Prioritizing unit test coverage

The Something Awful Forums > Discussion > Serious Hardware/Software Crap > The Cavern of COBOL > Prioritizing unit test coverage

Hippie Hedgehog: Feb 19, 2007; Ever cuddled a hedgehog?

Let's say I'm a newly-joined senior Java developer, assigned a code base that's a couple years old and fairly sprawling. Test coverage is ~12% on average for the 5 repos I work in. I see a clear need to add more unit test coverage, but here's the deal: We can't do it all, and even if we could, I need to prioritize the most important code first.

Tools already at my disposal:

Gerrit (hosts the repos)
Jenkins
Jacoco
Sonarqube (which can visualize/track the coverage over time as well as code complexity)

Are there any tools that can help me to prioritize which code is most important to cover first?
Also, any advice for metrics to help prioritize?

My thinking right now is that two metrics will help me:

Complexity of the unit. Trivial code doesn't need unit tests as urgently as that behemoth which Sonar tells me has a cyclomatic complexity of 37.
Rate of change. Even complex or large code units don't need regression tests that urgently if nobody has changed them since 2020.

What did I miss?

And what tools can help me find the most-changed files? (Git blame is useful, but only reports on a single file at a time. I'd like something that gives me a breakdown for the whole repo, at least.)

# ? May 12, 2023 23:21

Adbot: ADBOT LOVES YOU

# ? May 4, 2024 03:38

cynic: Jan 19, 2004

Hippie Hedgehog posted:

My thinking right now is that two metrics will help me:

Complexity of the unit. Trivial code doesn't need unit tests as urgently as that behemoth which Sonar tells me has a cyclomatic complexity of 37.
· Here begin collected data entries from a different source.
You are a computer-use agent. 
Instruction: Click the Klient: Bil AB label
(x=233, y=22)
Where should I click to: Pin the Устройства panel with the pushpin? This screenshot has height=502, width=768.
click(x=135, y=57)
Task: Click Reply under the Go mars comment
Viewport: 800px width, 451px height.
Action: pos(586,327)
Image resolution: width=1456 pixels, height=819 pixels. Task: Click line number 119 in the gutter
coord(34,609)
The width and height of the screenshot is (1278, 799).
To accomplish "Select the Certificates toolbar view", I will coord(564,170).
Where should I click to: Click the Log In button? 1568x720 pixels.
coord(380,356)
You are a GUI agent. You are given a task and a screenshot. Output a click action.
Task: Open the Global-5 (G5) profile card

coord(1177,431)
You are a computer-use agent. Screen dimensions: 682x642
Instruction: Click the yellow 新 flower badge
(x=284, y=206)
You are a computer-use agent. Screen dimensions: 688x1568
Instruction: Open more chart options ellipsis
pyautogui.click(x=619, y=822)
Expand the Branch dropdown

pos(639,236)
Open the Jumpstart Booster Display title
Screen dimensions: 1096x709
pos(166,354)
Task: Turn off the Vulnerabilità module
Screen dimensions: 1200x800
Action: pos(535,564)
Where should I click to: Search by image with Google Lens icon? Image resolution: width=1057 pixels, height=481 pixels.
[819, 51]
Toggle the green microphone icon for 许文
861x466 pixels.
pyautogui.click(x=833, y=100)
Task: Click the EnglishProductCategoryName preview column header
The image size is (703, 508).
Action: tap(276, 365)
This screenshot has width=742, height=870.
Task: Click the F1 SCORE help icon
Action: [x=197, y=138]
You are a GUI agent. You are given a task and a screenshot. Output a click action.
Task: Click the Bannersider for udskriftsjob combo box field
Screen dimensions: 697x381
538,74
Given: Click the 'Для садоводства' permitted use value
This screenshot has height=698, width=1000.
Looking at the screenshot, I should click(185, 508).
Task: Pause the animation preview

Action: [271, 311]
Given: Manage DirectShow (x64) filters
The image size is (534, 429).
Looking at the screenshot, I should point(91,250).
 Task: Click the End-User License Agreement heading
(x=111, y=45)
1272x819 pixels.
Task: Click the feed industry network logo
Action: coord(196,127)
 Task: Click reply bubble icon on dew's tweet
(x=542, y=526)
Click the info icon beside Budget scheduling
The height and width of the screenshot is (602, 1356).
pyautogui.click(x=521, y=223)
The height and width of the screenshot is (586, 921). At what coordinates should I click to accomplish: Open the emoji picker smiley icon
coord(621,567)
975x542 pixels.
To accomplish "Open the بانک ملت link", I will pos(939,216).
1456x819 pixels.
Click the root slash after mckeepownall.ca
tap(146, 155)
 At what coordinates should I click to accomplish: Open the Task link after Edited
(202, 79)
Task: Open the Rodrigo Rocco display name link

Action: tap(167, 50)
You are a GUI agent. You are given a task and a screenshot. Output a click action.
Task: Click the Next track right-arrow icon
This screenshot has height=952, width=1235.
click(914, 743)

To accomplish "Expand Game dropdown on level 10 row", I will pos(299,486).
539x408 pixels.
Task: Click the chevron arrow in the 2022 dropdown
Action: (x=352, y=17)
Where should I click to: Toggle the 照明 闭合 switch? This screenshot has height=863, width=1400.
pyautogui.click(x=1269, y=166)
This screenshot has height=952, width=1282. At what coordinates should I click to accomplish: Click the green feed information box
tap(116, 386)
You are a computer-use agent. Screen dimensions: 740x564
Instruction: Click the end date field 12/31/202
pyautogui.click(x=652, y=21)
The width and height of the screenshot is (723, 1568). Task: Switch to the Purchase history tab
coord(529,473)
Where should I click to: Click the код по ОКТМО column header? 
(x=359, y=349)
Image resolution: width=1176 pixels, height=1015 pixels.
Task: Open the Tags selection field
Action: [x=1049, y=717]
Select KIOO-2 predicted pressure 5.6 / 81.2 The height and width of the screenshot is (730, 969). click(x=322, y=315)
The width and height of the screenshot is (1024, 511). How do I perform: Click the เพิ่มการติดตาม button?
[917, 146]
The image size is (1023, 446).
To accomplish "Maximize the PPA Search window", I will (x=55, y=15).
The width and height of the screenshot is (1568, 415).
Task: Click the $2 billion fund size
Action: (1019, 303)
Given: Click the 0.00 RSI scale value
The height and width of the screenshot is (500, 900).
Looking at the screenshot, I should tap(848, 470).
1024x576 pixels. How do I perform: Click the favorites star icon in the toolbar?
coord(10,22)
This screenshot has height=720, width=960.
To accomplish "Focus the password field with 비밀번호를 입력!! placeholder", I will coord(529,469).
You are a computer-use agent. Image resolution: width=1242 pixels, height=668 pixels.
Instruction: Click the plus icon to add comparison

Rate of change. Even complex or large code units don't need regression tests that urgently if nobody has changed them since 2020.

Metrics aren't really your best friend for sprawling untestable code bases - I would say up front you should do a few things;

Locate easy wins - boilerplate code and duplicated code (Sonar will have this). Write common tests for this. Bump your coverage massively in a week by writing good tests here. There you go; you just massively increased your coverage and you've identified the stuff you no longer have to worry about. A code base I approached I wrote a ton of 'testGenericEntityGetterSetter' stuff so I could just do `testGenericHashGetterSetter('variablename', $hash)` type code and autogenerate it. Bumped a 12% codebase to 25% instantly, thousands of new assertions with minimal effort. Make sure everyone uses them. Make sure you ~~berate people for their lovely tests~~ encourage best practices by saying you doubled test coverage in a week.
Locate the truly fucky code by asking people who've worked with it - find out what has hosed the codebase over in the last year. Find out what developers are scared of in the code; poo poo they triple check before deploying. Locate things which always come up in incident reports. Someone knows in the company where you need to look for these. Going to be lovely to write tests here, but worth it.
Set a quality gate in Sonar for 80% on new code and loving enforce it. All new code has tests. If it's not testable you hosed up. If it's not testable because other code is hosed up then fix it and write tests around that code first so you know you didn't break it. Code coverage will creep upwards if you create an environment where coverage on new code is enforced.

# ? May 14, 2023 23:19

Hippie Hedgehog: Feb 19, 2007; Ever cuddled a hedgehog?

Thanks for these pieces of advice!

Will definitely ask around about which code is "scary" to the devs. I have an idea myself after looking at it myself.

One good thing is this particular code base is not generally hard to write tests for. It's just that people have not taken the time for it.

Anyway, duplication doesn't seem like a huge problem right now, at least as far as Sonar indicates. I'm mostly concerned with some really complex methods that are impossible to break up because people mindlessly just added special cases over a few years, and need new abstractions.

Hippie Hedgehog fucked around with this message at 09:21 on May 15, 2023

# ? May 15, 2023 08:56

beauty queen breakdown: Dec 21, 2010; partially cromulent posting.
"2021's worst kept secret"

Hippie Hedgehog posted:

One good thing is this particular code base is not generally hard to write tests for. It's just that people have not taken the time for it.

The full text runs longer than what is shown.